Dicussion and Physics based Machine Learning

However, although the link between AD and adjoint state methods enables us to use AD tools for PDE-constrained optimization, many standard numerical schemes, such as implicit ones, involve an iterative process (e.g., Newton-Raphson) in nature. AD is usually designed for explicit operators. To this end, we can borrow the idea from the adjoint-state methods and enhance the current AD framework to differentiate through iterative solvers or implicit schemes. This is known as physics constrained learning. For more details, see the paper here.

Another ongoing research is the combination of neural networks and physical modeling. One idea is to model the unknown relations in the physical system using neural networks. Those includes

  • Koopman operator in dynamical systems
  • Constitutive relations in solid mechanics.
  • Turbulent closure relations in fluid mechanics.
  • ......

In the context of PDE-constrained optimization, there is no essential difference between learning a neural network and finding the optimal physical parameters, except that the design variables become the weights and biases of neural networks. However, the neural networks raise some questions, for example: does one optimization technique preferable than the others? How to stabilize the numerical solvers when neural networks are present? How to add physical constraints to the neural network? How to scale the algorithm? How is the well-posedness and conditioning of the optimization problem? How much data do we need? How to stabilize the training (e.g., regularization, projected gradients)? Indeed, the application of neural networks in the physics machine learning leave more problems than what have been answered here.

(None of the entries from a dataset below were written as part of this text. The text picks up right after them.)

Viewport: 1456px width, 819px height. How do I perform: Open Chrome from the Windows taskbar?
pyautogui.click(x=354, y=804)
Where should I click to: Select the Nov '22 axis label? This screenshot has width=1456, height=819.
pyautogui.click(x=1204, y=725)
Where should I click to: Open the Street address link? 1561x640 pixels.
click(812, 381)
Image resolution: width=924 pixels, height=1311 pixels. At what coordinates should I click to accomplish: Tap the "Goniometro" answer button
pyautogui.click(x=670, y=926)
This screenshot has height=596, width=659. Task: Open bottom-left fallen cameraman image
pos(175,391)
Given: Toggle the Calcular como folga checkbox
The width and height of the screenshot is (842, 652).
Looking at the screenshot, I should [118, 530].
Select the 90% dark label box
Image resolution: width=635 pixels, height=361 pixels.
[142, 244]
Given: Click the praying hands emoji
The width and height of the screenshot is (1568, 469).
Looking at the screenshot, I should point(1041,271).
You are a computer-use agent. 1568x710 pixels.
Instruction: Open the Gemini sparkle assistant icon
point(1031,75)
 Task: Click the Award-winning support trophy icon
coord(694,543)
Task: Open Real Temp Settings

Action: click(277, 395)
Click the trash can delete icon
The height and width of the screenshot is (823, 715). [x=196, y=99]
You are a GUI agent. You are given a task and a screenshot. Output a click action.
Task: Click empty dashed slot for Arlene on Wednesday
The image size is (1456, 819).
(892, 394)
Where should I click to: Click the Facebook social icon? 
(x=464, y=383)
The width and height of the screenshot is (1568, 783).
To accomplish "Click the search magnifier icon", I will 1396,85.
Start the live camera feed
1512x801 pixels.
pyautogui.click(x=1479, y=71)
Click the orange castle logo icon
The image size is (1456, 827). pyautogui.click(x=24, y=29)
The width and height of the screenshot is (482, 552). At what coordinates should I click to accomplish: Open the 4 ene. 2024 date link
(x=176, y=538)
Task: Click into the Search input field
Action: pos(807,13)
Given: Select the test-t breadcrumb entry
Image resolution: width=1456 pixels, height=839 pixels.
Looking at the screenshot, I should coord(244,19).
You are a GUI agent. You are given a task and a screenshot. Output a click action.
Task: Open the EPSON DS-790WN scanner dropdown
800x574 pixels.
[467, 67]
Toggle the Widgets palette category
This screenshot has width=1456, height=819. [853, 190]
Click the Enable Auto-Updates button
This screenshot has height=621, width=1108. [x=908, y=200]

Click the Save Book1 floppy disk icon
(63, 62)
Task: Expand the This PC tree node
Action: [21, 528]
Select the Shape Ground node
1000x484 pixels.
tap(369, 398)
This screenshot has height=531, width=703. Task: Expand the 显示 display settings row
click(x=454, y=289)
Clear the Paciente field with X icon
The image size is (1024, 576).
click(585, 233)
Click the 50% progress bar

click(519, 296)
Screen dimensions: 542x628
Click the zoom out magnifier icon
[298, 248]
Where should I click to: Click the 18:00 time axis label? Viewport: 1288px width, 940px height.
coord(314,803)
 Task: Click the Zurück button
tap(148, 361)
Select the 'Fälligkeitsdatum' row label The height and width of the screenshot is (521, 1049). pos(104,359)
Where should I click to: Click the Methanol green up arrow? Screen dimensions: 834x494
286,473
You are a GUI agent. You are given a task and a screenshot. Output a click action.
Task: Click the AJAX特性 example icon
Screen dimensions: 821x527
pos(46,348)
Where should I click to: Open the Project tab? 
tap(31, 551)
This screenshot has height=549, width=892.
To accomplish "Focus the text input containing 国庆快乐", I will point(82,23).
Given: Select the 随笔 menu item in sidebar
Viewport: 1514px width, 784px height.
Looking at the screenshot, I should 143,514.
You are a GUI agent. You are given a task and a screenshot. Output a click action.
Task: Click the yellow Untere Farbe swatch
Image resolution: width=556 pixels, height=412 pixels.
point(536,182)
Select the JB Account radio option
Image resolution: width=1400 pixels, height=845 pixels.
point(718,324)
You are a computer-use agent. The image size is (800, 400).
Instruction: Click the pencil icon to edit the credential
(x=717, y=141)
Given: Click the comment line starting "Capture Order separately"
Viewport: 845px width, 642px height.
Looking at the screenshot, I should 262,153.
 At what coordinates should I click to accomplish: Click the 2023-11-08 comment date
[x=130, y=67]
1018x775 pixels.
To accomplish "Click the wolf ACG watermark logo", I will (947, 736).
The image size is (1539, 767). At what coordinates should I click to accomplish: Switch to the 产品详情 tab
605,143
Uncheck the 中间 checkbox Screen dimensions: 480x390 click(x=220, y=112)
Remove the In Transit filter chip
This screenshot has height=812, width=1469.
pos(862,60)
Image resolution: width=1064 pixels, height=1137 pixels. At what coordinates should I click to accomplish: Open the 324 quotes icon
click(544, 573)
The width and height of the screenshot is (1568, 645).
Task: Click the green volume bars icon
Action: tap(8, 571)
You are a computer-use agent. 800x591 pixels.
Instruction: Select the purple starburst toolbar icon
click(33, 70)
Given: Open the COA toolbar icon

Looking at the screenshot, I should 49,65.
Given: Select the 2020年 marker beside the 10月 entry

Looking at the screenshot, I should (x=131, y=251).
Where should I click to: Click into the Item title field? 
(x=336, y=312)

Other Optimization Techniques

Besides the formulation and optimization techniques introduced here, there are many other topics, which we have not covered here, on PDE-constrained optimization. It is worthwhile mentioning that we consider the optimize-then-discretize approach. The alternative approach, discretize-then-optimize, derives the optimal condition (KKT condition) on the continuous level and then discretize the dual PDE. In this formulation, we can use the same discretization method for both the primal and dual system, and therefore we may preserve some essential physical properties. However, the gradients derived in this way may deviate from the true gradients of the constrained optimization problem.

Another noteworthy ongoing research is to formulate the optimization as an action functional. Just like every PDE can be viewed as a minimization of an energy function, a PDE-constrained optimization problem can also be formulated as a problem of minimizing a functional. These discussions are beyond the scope of the tutorial.


PDE-constrained optimization has a wide variety of applications. Specifically, formulating the physics based machine learning as a PDE-constrained optimization problem lends us a rich toolbox for optimization, discretization, and algorithm design. The combination of neural networks and physics modeling poses a lot of opportunities as well as challenges for solving long standing problems. The gradient based optimization with automatic differentiation has the potential to consolidate the techniques in a single framework.